LaCamera retired from WCVB in 2005, only to start a new chapter in his career by taking over as general manager of WBUR-FM (90.9) later that year, charged with restoring stability to a station buffeted by the turbulent ouster of longtime leader Jane Christo.

And after five years at that job, during which he's been widely credited with bringing WBUR back on an even keel, LaCamera announced Friday afternoon that he's ready to retire for real. At age 67, he tells the Boston Globe it's time for fresh leadership at WBUR: "I am a guy who loves newspapers and kitchen radios, and that’s not necessarily the kind of leadership that WBUR is going to need in the future."

LaCamera will remain on the BU payroll as university administrator for public radio, a role he describes as "ambassadorial" to ease the transition to a yet-to-be-named successor.

*Across town, WFNX (101.7 Lynn) is once again in the hunt for a new vice president of broadcast operations now that Mike Tierney is leaving. Tierney came to WFNX just a year ago, but he's leaving to seek out new work that's closer to his wife, Tara, who works in New York and London. Tierney will exit WFNX after the station's big holiday concert in early December.

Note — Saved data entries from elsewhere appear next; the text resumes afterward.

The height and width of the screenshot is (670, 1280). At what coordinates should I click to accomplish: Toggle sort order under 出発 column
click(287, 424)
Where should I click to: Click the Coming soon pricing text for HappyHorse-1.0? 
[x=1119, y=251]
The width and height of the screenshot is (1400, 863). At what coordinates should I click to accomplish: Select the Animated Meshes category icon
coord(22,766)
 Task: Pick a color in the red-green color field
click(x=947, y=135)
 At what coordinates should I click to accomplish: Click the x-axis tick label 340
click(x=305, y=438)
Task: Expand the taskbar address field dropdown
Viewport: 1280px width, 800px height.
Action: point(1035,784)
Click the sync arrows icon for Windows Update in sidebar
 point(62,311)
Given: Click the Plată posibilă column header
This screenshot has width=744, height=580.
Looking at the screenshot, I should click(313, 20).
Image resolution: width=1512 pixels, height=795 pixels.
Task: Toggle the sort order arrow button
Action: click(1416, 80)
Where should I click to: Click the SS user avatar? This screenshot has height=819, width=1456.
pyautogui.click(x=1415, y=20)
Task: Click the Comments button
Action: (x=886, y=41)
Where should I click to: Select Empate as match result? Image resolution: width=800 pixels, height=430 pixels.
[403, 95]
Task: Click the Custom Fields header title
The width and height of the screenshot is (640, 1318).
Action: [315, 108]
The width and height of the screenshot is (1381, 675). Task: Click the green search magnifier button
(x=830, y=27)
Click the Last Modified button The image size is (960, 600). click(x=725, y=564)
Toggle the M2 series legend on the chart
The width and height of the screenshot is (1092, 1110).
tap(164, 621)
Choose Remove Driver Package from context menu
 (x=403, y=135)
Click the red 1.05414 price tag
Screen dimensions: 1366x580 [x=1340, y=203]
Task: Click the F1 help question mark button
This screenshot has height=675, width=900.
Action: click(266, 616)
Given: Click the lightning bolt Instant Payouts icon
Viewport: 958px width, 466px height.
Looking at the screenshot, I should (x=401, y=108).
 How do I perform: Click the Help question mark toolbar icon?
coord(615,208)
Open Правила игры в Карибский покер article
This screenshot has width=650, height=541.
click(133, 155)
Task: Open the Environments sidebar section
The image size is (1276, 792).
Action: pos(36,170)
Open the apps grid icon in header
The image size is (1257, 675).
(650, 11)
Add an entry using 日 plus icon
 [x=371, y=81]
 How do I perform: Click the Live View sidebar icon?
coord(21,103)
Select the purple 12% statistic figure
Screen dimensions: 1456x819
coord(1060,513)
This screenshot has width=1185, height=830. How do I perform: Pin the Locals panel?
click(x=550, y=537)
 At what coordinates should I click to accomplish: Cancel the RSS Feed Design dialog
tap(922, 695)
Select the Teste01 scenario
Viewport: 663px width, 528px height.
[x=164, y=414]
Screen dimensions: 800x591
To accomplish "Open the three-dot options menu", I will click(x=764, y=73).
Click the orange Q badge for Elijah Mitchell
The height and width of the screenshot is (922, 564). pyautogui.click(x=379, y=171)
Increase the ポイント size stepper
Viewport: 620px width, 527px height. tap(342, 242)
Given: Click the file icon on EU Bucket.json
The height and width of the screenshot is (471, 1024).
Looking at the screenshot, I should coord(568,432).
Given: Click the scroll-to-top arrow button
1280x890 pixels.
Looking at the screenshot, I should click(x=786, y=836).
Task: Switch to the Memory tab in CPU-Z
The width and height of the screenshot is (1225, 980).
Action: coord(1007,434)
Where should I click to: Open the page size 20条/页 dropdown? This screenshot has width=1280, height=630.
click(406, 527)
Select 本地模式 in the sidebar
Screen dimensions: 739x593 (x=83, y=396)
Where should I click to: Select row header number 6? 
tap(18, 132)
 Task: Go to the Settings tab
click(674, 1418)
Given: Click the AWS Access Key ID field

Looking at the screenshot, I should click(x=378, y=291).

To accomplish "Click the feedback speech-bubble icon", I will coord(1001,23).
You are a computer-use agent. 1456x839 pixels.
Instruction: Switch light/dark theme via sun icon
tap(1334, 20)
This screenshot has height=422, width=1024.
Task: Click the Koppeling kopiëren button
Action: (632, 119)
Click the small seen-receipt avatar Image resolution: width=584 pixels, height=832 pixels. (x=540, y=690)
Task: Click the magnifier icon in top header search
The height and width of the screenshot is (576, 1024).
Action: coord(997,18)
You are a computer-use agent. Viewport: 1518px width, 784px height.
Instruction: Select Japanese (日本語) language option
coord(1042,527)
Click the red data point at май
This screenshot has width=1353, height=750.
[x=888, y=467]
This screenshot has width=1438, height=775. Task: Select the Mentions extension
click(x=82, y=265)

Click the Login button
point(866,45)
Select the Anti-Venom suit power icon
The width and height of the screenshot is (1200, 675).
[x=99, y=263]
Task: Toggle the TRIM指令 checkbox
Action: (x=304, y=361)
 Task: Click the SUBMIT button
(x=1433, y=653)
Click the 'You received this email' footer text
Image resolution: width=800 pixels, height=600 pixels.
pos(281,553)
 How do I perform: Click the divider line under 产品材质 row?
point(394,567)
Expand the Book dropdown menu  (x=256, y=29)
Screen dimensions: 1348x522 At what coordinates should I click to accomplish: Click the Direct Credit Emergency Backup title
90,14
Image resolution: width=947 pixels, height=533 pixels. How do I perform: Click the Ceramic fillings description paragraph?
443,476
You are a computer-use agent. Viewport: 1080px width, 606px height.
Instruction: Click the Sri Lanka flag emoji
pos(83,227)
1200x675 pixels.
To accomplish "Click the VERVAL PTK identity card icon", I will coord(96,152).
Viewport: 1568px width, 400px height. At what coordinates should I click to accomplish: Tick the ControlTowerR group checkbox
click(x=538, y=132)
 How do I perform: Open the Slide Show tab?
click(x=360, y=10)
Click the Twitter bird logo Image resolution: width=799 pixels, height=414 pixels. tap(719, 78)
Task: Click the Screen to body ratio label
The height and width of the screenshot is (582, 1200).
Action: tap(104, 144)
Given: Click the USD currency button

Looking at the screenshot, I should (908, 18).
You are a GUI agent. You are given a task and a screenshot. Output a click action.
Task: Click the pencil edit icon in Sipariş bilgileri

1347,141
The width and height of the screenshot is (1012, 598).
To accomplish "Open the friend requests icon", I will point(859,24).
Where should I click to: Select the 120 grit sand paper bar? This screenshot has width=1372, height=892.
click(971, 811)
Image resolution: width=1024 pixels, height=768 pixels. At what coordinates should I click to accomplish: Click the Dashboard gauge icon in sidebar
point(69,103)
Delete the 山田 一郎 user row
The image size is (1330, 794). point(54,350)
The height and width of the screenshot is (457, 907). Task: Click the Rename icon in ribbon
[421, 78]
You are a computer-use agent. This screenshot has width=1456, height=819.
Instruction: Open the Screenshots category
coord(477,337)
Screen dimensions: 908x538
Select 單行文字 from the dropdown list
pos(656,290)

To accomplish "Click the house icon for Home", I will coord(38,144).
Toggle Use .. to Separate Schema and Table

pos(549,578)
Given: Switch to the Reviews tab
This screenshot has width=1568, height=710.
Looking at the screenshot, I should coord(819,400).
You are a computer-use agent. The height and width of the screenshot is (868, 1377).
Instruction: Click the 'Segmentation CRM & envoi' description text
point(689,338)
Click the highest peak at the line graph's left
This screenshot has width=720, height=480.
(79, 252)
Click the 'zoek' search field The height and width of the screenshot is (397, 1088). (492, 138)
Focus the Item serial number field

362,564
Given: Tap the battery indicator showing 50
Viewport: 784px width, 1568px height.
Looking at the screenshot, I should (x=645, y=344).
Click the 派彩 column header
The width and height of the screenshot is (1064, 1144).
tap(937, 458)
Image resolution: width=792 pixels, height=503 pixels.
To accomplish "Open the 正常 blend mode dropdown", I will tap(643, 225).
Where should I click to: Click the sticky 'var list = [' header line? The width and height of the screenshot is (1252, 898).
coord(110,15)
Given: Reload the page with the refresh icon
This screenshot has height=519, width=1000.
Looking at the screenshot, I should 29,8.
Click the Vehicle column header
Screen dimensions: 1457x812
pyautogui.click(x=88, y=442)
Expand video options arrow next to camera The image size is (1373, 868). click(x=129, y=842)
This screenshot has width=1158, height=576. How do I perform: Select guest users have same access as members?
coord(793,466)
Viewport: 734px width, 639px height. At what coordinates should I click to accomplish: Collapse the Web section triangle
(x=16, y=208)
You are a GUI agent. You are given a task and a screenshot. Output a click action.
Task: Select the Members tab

Veteran Boston TV anchor Frank Mallicoat is heading west for a new job at CBS' KPIX (Channel 5) in San Francisco, his hometown. Mallicoat came to Boston in 1992 from WMUR in Manchester, N.H. to do sports at WLVI (Channel 56); he became WLVI's lead anchor before the station's news operation was shuttered a few years back. Most recently, Mallicoat has been a weekend anchor at Fox's WFXT (Channel 25).

Another Boston TV veteran is moving into academia. RD Sahl is leaving New England Cable News next year to teach journalism at Boston University. Sahl spent many years at WHDH-TV (Channel 7) before joining NECN in 1997, where he's now the main primetime anchor. NECN hasn't yet announced a replacement for Sahl.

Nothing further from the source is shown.